--- START ---

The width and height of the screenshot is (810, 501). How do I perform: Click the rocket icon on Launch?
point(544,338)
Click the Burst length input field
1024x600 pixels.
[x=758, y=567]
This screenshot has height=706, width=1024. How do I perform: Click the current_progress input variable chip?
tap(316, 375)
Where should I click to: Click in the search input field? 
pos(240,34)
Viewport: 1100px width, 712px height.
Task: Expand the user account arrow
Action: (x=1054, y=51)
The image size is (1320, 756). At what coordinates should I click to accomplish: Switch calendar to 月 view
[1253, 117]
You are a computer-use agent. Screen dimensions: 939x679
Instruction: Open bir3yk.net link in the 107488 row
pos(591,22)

--- END ---

• _ACTIVITY_
Above are some records; extract every one of them exactly.

• _TASK SOLUTION_
The width and height of the screenshot is (810, 501). How do I perform: Click the rocket icon on Launch?
point(544,338)
Click the Burst length input field
1024x600 pixels.
[x=758, y=567]
This screenshot has height=706, width=1024. How do I perform: Click the current_progress input variable chip?
tap(316, 375)
Where should I click to: Click in the search input field? 
pos(240,34)
Viewport: 1100px width, 712px height.
Task: Expand the user account arrow
Action: (x=1054, y=51)
The image size is (1320, 756). At what coordinates should I click to accomplish: Switch calendar to 月 view
[1253, 117]
You are a computer-use agent. Screen dimensions: 939x679
Instruction: Open bir3yk.net link in the 107488 row
pos(591,22)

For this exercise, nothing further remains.